Les acteurs privés sont nombreux, déterminants dans la construction et les transactions (par an 370 000 logements neufs construits, un million de logements anciens vendus)2 : propriétaires fonciers, entreprises du bâtiment, aménageurs et promoteurs, architectes, investisseurs. De grands groupes comme Nexity, Altarea, Bouygues, Kaufman & Broad ou Icade développent plusieurs métiers (construction, commercialisation, gestion) et sous-traitants (équipements). Internationalisés, ils diffusent de nouveaux produits immobiliers comme les résidences fermées. Ils acquièrent ainsi un grand rôle dans la fabrique de la ville. De même, le marché de la location est de plus en plus structuré par des sociétés foncières ou immobilières, parfois promoteurs comme Altarea ou BNP Paribas Real Estate. Les banques et sociétés de crédits immobiliers sont des acteurs clés pour les ménages (environ 30 %). Certaines banques ou sociétés d’assurance développent des filiales immobilières, toutes proposent de la « pierre papier », prisée par les gestionnaires d’actifs.

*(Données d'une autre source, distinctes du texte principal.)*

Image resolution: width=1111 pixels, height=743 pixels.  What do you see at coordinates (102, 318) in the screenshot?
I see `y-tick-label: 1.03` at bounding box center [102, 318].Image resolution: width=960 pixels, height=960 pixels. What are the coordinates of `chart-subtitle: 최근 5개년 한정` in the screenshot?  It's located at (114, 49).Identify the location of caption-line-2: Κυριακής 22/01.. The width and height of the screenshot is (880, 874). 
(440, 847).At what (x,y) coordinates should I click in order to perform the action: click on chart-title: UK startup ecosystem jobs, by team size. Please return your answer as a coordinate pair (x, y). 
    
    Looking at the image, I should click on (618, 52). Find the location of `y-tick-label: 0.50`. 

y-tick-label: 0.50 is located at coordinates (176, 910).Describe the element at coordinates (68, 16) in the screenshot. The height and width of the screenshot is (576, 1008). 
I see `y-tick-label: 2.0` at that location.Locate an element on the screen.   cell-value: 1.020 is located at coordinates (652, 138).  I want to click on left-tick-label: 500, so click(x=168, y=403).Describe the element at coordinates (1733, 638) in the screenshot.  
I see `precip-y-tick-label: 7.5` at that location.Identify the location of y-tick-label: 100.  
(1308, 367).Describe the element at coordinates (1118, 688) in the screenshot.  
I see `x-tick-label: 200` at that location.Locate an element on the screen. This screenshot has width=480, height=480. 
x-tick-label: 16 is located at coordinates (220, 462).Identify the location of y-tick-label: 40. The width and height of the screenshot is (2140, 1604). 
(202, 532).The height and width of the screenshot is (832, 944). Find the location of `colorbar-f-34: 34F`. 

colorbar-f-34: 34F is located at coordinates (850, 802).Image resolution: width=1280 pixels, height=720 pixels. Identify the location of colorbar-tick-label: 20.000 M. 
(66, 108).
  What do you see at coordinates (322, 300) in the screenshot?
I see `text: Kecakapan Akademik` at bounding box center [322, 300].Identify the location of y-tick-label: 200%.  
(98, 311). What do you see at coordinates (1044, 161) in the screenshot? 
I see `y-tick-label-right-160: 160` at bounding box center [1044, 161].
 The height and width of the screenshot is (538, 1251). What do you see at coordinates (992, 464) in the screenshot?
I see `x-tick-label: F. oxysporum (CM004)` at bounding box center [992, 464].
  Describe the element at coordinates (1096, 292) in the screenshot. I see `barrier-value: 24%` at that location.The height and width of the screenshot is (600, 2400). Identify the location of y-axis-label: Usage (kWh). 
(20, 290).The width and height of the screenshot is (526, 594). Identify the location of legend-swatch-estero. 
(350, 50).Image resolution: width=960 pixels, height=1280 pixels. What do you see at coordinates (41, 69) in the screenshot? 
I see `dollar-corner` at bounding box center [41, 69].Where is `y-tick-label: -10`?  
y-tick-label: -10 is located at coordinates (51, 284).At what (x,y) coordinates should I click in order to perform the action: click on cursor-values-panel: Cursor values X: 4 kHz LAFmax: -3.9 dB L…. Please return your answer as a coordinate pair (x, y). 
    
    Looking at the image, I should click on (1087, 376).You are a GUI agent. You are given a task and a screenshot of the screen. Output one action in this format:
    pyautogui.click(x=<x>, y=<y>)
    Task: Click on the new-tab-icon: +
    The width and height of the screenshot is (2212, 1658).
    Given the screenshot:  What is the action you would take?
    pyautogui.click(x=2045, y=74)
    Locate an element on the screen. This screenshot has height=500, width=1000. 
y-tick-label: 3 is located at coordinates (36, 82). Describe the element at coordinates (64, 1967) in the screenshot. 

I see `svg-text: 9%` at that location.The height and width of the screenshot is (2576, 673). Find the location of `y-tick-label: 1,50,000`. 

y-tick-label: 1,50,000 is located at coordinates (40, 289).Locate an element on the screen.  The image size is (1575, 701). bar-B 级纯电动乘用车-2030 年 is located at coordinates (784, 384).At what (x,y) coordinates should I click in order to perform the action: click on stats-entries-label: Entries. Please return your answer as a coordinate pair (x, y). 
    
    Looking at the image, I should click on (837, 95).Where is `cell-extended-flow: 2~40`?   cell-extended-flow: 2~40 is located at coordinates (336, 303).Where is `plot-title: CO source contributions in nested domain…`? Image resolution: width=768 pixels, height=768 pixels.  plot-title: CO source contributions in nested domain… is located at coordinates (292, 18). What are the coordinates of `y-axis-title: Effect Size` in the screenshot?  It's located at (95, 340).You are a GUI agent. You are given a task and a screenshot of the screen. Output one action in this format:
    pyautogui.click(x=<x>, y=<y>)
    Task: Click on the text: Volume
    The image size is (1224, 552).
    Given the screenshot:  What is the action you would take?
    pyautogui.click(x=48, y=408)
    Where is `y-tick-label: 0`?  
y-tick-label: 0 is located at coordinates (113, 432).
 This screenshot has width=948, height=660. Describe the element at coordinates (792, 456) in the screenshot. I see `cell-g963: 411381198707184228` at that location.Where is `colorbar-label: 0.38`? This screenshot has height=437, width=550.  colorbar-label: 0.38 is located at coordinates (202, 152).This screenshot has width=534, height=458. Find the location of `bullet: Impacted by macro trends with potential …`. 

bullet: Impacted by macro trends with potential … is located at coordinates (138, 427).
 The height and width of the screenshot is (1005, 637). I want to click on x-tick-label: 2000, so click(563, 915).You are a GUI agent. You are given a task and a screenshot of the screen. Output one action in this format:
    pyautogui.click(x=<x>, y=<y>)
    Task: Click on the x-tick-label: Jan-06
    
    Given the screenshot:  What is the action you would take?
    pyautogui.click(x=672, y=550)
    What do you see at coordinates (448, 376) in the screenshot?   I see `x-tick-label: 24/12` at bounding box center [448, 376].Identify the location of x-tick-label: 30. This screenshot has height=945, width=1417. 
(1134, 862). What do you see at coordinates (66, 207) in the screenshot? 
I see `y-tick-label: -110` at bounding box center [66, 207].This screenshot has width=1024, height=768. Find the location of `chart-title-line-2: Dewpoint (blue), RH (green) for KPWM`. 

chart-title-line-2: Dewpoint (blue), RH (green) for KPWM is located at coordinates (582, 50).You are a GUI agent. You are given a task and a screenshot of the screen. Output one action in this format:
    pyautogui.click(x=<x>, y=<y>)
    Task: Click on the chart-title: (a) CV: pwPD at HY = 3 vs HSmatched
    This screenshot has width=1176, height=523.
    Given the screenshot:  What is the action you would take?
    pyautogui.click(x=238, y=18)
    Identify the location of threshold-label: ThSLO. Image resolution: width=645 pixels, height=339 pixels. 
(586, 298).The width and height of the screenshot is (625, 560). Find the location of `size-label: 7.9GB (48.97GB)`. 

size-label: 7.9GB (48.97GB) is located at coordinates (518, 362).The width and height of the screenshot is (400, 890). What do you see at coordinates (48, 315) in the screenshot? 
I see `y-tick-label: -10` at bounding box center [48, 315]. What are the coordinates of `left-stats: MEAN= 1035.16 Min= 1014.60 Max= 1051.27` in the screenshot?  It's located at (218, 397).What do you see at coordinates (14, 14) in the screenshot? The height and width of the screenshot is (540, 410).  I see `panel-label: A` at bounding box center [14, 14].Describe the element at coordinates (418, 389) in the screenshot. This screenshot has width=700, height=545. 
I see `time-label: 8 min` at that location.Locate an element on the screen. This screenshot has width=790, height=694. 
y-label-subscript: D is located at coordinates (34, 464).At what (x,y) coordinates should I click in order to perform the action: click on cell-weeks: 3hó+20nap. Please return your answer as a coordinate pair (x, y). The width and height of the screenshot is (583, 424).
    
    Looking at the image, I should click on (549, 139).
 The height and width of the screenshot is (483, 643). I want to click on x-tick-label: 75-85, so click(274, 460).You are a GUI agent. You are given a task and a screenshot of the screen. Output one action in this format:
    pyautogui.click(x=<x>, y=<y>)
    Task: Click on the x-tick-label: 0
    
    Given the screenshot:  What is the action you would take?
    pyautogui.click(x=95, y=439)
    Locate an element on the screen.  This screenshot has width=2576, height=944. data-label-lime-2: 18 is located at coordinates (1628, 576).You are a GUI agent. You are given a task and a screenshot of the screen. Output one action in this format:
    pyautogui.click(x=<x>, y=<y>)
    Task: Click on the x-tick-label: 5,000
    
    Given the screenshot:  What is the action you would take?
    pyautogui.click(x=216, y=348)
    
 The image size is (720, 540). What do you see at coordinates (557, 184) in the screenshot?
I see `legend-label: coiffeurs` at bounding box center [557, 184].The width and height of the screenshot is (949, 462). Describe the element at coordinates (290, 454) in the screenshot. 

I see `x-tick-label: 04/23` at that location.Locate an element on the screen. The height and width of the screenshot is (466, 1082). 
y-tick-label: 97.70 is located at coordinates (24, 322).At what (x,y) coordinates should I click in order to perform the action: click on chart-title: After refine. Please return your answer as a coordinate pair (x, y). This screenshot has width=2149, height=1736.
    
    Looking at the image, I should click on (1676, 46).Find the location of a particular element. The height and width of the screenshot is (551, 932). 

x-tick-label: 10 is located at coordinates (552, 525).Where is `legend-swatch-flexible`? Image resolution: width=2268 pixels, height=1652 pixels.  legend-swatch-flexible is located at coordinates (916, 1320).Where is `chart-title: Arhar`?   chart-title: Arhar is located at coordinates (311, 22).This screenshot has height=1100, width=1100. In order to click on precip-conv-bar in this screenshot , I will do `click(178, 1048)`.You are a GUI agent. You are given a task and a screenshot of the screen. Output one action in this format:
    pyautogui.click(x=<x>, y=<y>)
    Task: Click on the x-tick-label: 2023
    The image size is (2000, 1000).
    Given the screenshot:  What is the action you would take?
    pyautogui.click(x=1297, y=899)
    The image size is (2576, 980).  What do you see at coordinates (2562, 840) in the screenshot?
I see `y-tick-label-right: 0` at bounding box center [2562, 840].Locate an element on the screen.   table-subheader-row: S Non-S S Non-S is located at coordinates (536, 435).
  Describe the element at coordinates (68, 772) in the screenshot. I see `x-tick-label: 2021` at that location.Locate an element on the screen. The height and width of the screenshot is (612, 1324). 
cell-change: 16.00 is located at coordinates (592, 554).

Des fédérations professionnelles (de promoteurs, géomètres-experts, syndics, etc.), comme la Fédération Nationale de l’Immobilier (FNAIM), influent sur les politiques nationales.

Les particuliers contribuent à modifier le logement par leurs stratégies résidentielles. 58 % des ménages sont propriétaires de leur résidence principale, 25 % locataires dans le parc privé, 18 % dans le parc social. Si les prix et les loyers ont quasi doublé en 20 ans, cette moyenne cache de fortes disparités. Seuls les ménages les plus aisés peuvent miser sur un accroissement de la rente foncière (induisant induration des beaux quartiers ou gentrification des grandes villes). Mais la plupart n’ont que les moyens de stratégies d’évitement de certains quartiers alors dépréciés. Des dispositifs de participation (certains obligatoires en matière d’urbanisme) permettent aux habitants de prendre part aux projets locaux. Mais seules quelques associations luttant pour le droit au logement, l’amélioration de l’habitat (Emmaüs, Droit Au Logement) pèsent à l’échelle nationale.

Enfin, les (re)localisations des entreprises ont un impact sur le logement, mais la dissociation entre lieux d’emploi et de résidence est croissante. Les voies de transports (et donc les Régions) conservent un rôle structurant. À la marge, les locations touristiques (Airbnb) accroissent la pénurie et le coût des logements dans des centres-villes.

Le logement concerne des acteurs nombreux aux enjeux divergents : assurer un droit au logement décent et cerner des besoins mouvants ; construire des logements accessibles et rentables en améliorant leur qualité environnementale ; favoriser la mixité sociale en maintenant un niveau d’aide publique acceptable.